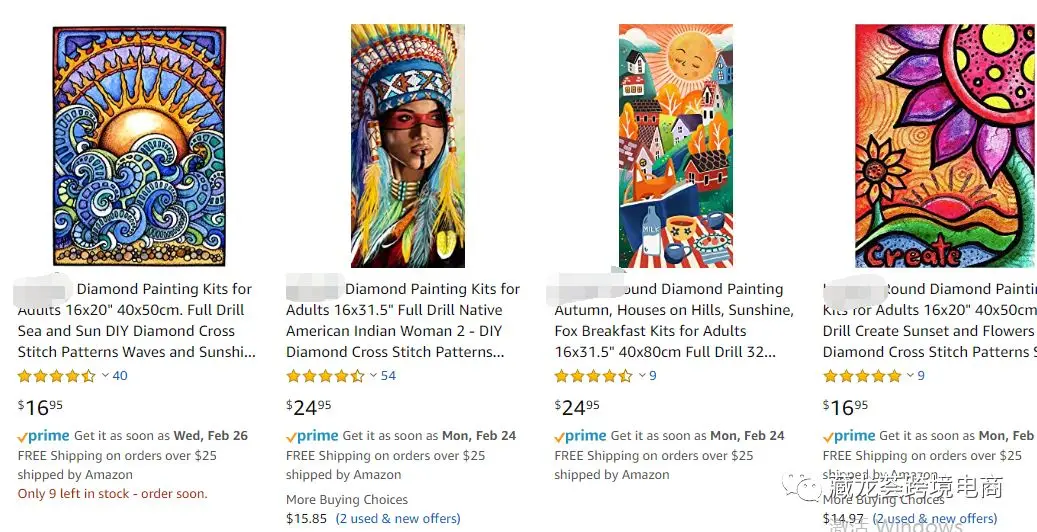
Task: Click 9 reviews link under Fox Breakfast
Action: tap(653, 376)

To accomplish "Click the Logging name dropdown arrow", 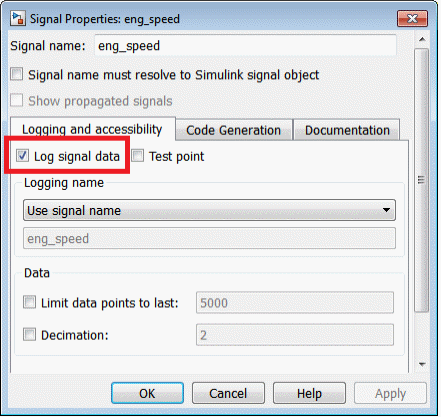I will click(x=386, y=210).
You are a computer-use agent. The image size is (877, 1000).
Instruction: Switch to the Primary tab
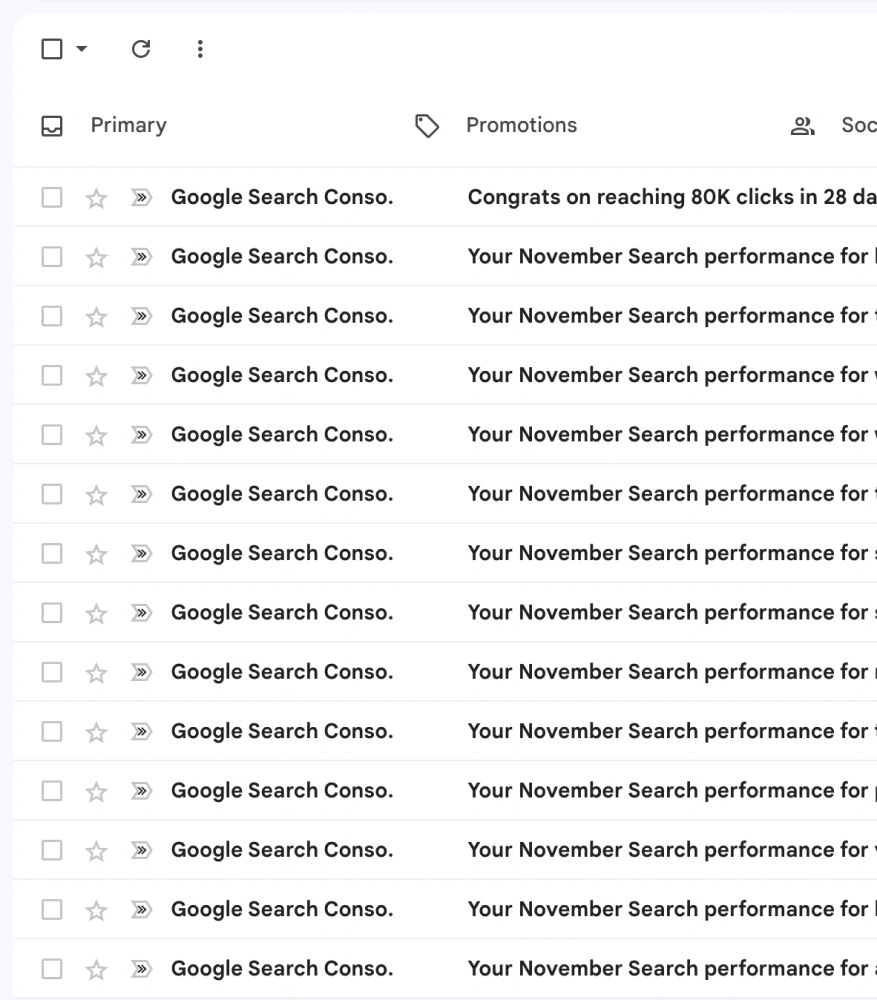pyautogui.click(x=129, y=125)
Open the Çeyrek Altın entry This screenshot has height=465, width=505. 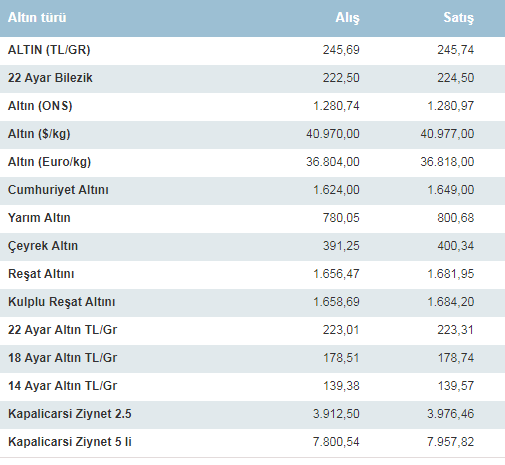click(43, 246)
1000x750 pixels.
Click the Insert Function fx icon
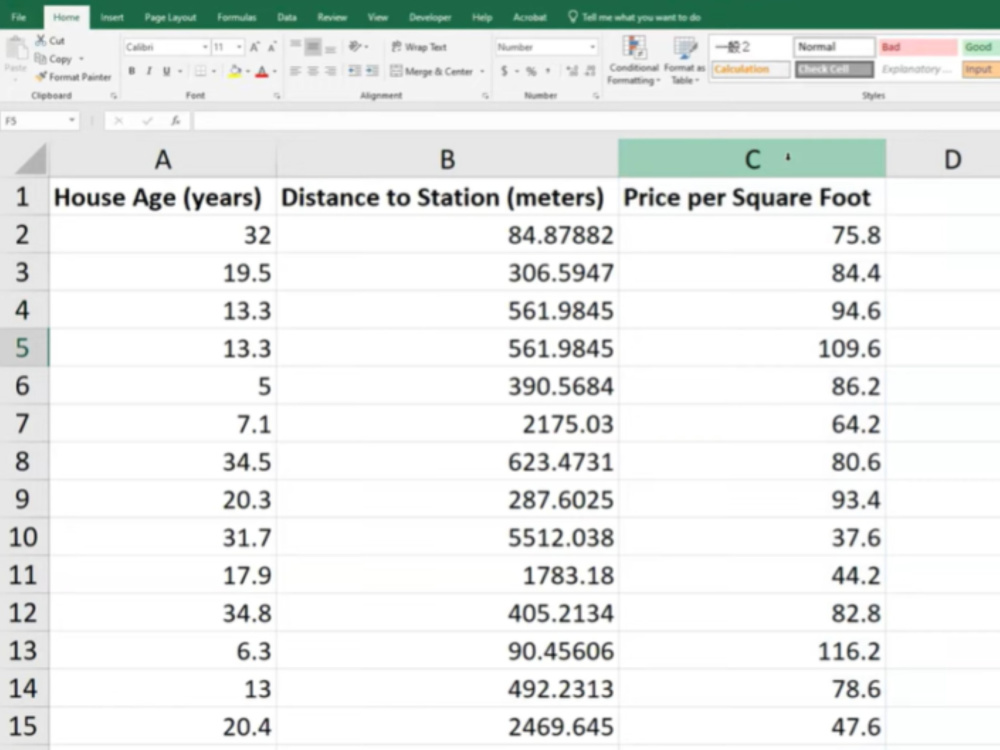tap(175, 121)
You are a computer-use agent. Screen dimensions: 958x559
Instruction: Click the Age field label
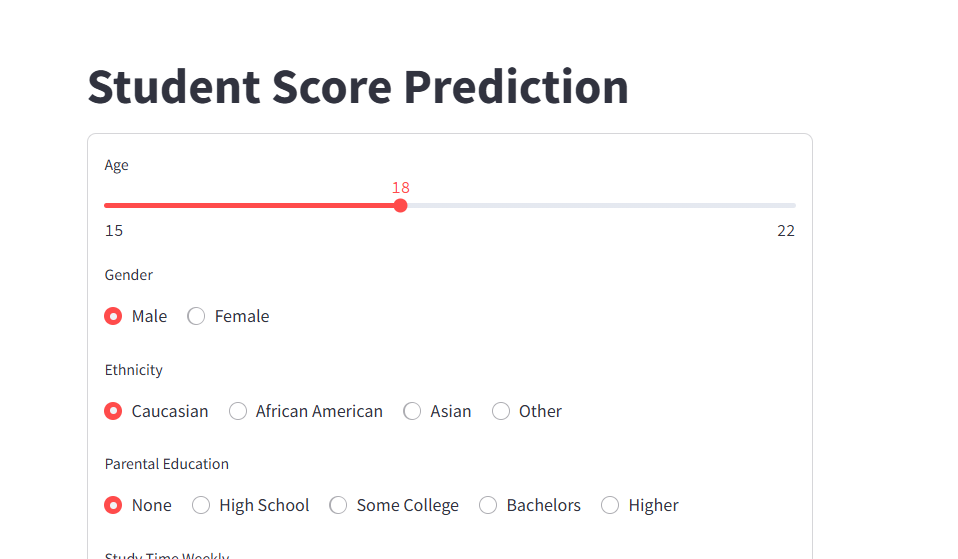(x=117, y=165)
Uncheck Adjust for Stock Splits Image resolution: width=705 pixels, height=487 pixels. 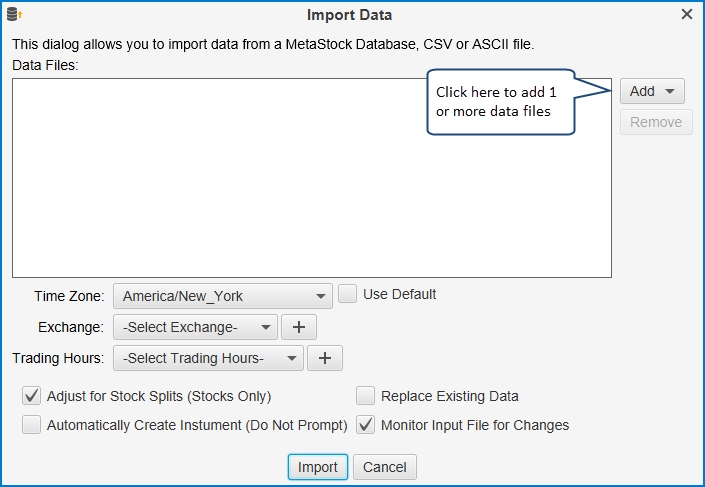(x=31, y=396)
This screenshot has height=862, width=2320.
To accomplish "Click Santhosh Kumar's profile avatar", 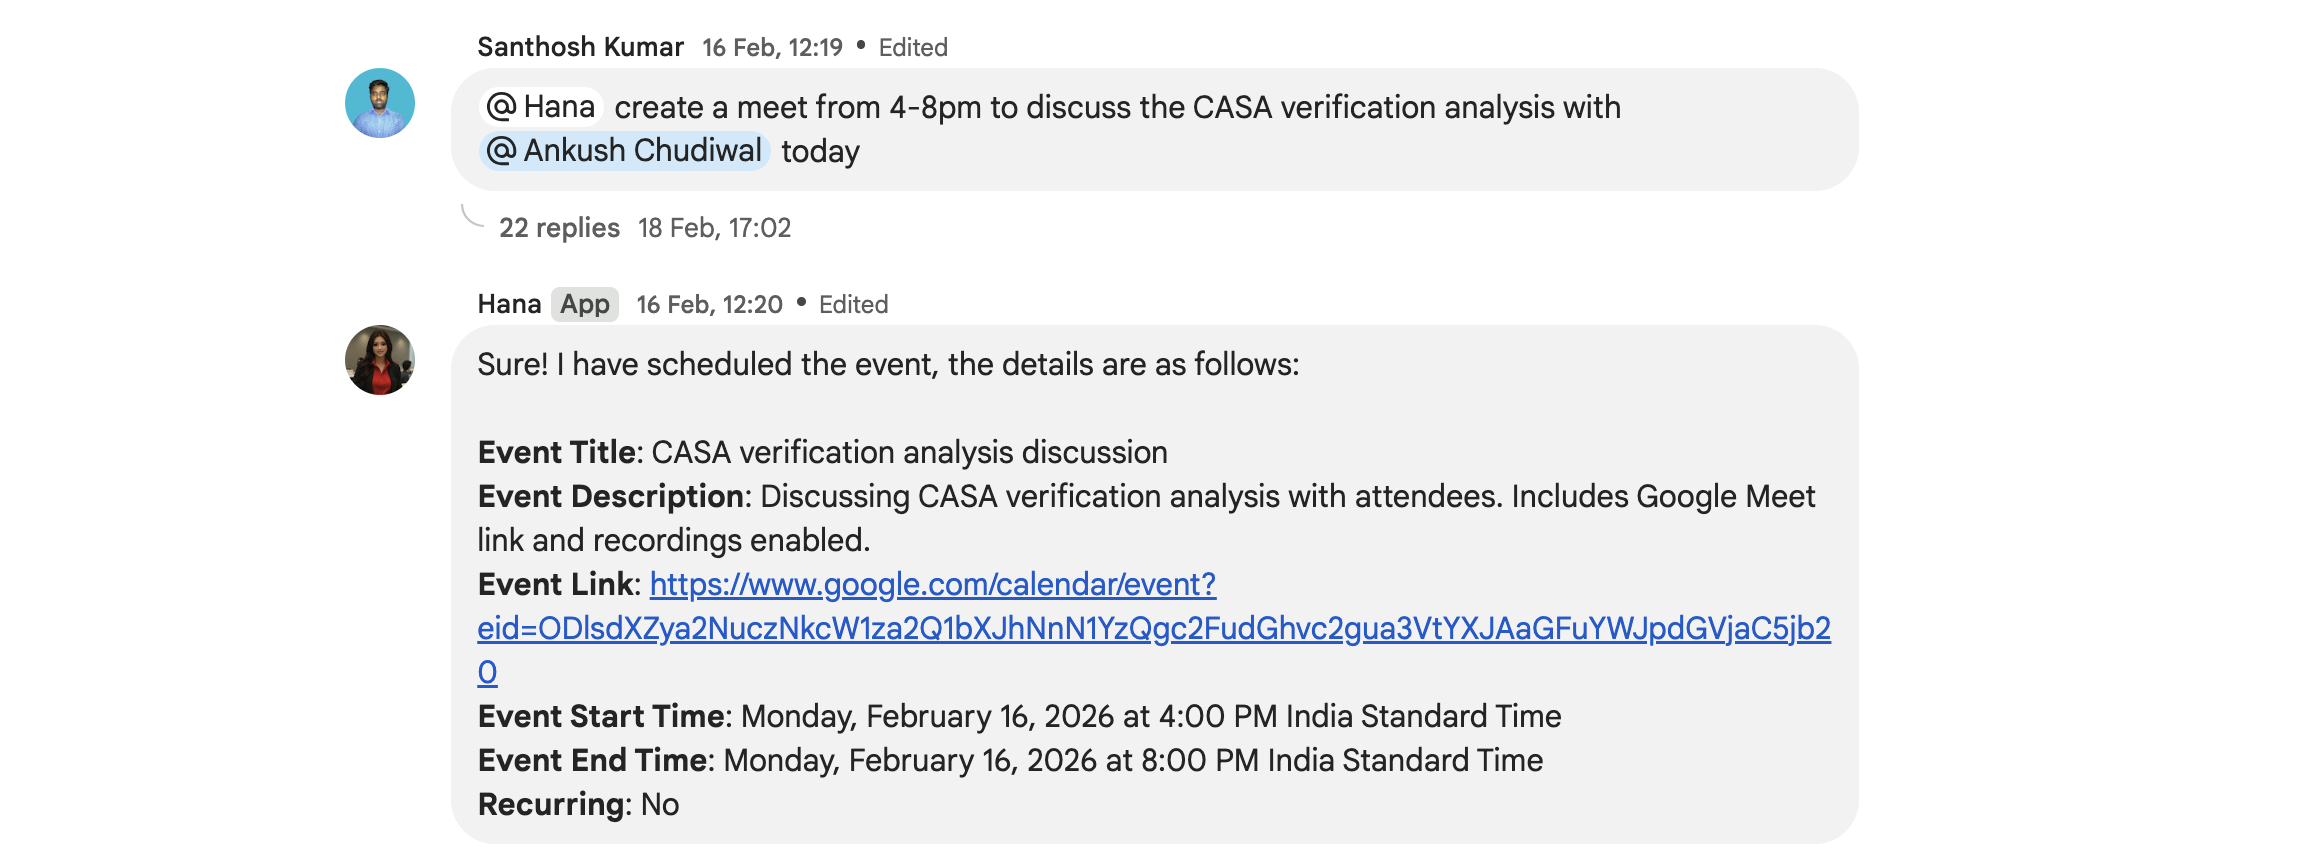I will [380, 103].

=-=-=-=-=

### EJERCICIO ESCRITO
Localiza en las filas de arriba cada línea que contenga la palabra "agent" y cópiala completa.

### SOLUCIÓN PROPUESTA
You are a computer-use agent. The image size is (877, 1000).
You are a computer-use agent. Screen dimensions: 958x559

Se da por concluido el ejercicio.